Si se piensa reinyectar en la roca fracturada debe
hacerse mediante pequeños volúmenes, pues puede generar sismos. Si esto no se
tiene en cuenta, o las autoridades ambientales no vigilan, se pueden sufrir
afectaciones en el medio ambiente.
Una de las principales preocupación de implementar el fracking en Colombia es el consumo y contaminación del agua. La cantidad de agua requerida para desarrollar un pozo de hidrocarburos no-convencionales por medio del fracking oscila entre 2.5 y 7.5 millones de litros.
En términos simples, se requiere aproximadamente el agua de media piscina olímpica para fracturar un pozo.
Esto puede ser un tema muy sensible en zonas donde los recursos hídricos sean limitados y es la principal razón para vetar esta técnica en zonas específicas, a pesar de que aproximadamente el 60% del agua utilizada en el fracturamiento hidráulico regresa a la superficie y puede reciclarse para ser utilizada en la fractura de otro pozo.

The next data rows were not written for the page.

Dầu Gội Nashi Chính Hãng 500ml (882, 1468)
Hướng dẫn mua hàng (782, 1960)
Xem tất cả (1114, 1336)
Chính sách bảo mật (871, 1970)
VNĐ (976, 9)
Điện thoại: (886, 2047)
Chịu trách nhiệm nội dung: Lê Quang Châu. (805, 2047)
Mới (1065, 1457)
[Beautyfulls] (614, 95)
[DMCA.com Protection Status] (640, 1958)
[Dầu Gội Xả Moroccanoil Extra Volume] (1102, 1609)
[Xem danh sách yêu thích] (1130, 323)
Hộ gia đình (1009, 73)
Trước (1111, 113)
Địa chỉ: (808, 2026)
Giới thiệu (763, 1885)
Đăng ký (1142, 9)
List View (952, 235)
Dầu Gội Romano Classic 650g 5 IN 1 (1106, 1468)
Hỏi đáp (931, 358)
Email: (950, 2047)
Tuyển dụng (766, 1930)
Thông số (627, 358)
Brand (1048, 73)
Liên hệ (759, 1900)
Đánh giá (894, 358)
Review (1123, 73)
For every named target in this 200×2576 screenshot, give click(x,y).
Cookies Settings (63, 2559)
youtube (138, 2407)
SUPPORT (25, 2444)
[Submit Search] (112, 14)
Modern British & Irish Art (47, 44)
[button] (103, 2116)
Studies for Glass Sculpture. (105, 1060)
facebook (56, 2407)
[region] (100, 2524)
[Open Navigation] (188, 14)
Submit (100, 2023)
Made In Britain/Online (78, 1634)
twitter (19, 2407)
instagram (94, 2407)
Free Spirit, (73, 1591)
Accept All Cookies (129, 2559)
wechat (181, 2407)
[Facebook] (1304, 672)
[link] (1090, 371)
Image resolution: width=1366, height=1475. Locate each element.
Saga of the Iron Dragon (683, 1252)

Si bien tenemos algunos avances en materia ambiental, no estamos listos para exponer las cuencas de agua a una presión como la del fracking. Por ahora los bloques se entregarán a pesar de que varios ambientalistas y ONG han pedido al gobierno que instaure una moratoria igual a la de Australia mientras se termina de elaborar la debida reglamentación para esta actividad.